**Task to carry out**: Please rewrite the data below, swapping "Click" for "Select" and leaving everything else unchanged.
-- Start of Records provided --
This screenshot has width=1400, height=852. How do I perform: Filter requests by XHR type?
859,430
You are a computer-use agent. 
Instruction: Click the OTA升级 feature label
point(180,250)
-- End of Records provided --
**Full response**:
This screenshot has width=1400, height=852. How do I perform: Filter requests by XHR type?
859,430
You are a computer-use agent. 
Instruction: Select the OTA升级 feature label
point(180,250)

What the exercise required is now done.